In other cybersecurity news, Clorox is already a month into remediation from a widespread attack they announced August 15th, and it is still materially impacting operations over a month later. Details have not been released, but this feels like a large scale ransomware attack where offline backups either did not exist, or were compromised. If you can’t find your favorite cleaning product in your favorite store, this could very well be the reason why.

Until next month, stay safe!

Upcoming Speaking Events

Here is a list of the cities that I will be in over the next few months. Please reach out if you have an event in mind!

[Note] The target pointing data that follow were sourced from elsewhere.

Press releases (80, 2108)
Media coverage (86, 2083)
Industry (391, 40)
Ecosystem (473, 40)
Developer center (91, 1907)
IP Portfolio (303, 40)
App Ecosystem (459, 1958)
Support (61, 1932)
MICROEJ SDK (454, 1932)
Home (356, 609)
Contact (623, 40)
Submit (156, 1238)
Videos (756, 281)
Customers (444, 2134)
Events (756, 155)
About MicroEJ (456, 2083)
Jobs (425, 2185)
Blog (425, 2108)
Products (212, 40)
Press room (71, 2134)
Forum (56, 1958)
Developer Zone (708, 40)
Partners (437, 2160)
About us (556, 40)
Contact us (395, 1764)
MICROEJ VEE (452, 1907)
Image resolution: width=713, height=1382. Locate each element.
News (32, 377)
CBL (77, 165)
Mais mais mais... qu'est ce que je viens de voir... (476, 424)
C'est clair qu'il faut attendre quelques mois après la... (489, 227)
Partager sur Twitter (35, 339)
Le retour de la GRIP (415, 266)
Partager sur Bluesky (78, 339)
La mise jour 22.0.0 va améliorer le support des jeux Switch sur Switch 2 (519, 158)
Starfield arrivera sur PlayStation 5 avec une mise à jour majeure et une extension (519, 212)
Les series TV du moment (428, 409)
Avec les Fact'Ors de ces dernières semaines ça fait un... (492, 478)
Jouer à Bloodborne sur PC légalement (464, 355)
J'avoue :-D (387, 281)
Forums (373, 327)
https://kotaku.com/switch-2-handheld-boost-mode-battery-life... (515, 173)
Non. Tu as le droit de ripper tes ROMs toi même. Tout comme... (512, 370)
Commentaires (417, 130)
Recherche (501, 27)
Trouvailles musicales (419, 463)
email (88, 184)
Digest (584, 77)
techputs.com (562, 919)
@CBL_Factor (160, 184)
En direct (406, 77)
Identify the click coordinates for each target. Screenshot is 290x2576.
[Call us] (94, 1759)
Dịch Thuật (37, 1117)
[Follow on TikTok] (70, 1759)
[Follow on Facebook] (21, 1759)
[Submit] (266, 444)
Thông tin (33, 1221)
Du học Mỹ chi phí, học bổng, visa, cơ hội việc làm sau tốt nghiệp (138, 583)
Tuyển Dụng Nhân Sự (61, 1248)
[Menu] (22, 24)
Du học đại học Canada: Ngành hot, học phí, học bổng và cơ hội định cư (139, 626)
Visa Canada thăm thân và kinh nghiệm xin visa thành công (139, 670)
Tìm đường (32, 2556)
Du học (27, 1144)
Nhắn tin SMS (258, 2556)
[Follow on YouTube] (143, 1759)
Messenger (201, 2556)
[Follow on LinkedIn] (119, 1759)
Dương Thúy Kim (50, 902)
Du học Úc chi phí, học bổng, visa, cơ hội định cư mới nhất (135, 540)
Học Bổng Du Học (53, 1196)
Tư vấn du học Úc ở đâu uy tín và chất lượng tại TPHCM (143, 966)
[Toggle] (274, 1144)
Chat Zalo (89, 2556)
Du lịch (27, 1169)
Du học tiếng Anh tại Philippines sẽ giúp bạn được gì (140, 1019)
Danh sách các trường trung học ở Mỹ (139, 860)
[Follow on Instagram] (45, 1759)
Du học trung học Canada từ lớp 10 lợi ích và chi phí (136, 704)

September 26th-28th, Salem, OR
October 2nd, Brainerd, MN
October 11th-14th, Sacramento, CA
October 22nd-24th, New Orleans, LA
November 1st-4th, Albany, NY
November 27th-30th, Key West, FL
December 4th-6th, Indianapolis, IN

TCE Strategy in the News

Thank you to the Minneapolis NBC affiliate KARE11 for the opportunity to speak with them about the lawsuits surrounding the U of Minnesota data breach.

Interesting Articles

Do you have kids that play Roblox or Fortnite? They need to read this article!
"While we worried that our doorbells and watches that connect to the internet might be spying on us, car brands quietly entered the data business by turning their vehicles into powerful data-gobbling machines. Machines that, because of their all those brag-worthy bells and whistles, have an unmatched power to watch, listen, and collect information about what you do and where you go in your car."
Cybersecurity Tip of the Month

Backing Up Personal Files

An important and often-neglected aspect of personal cybersecurity is the need to regularly back up your personal files. This is a tip that I've shared about in the past, but with the many things that we all have to manage and keep track of, it can easily fall to the bottom of our to-do lists. Performing this simple practice once a month can keep you safe from unexpected losses of important, and often irreplaceable, data. Should you forget your password, become a victim of ransomware, or have your computer stolen, you will be able to easily restore your files. If it's been a while since you've backed up your files, make a plan to do it this weekend! 

Here’s how:

1) Get an external hard drive or USB that is large enough to store all of your data. For most users, a 128GB thumb drive that costs around $20 is adequate. If you have more data than this, larger drives are available and are inexpensive. These can easily be found at an office supply store or on Amazon, such as 
this external hard drive (not an affiliate link).

2) Manually download any files you have stored on cloud storage sites such as OneDrive, Google Drive, Dropbox, iCloud, or Google Photos.

3) Drag all files you wish to back up onto the hard drive, including your computer’s Documents, Photos, and Downloads folders.

4) After the files are finished backing up, eject your hard drive or USB and store it in a safe place.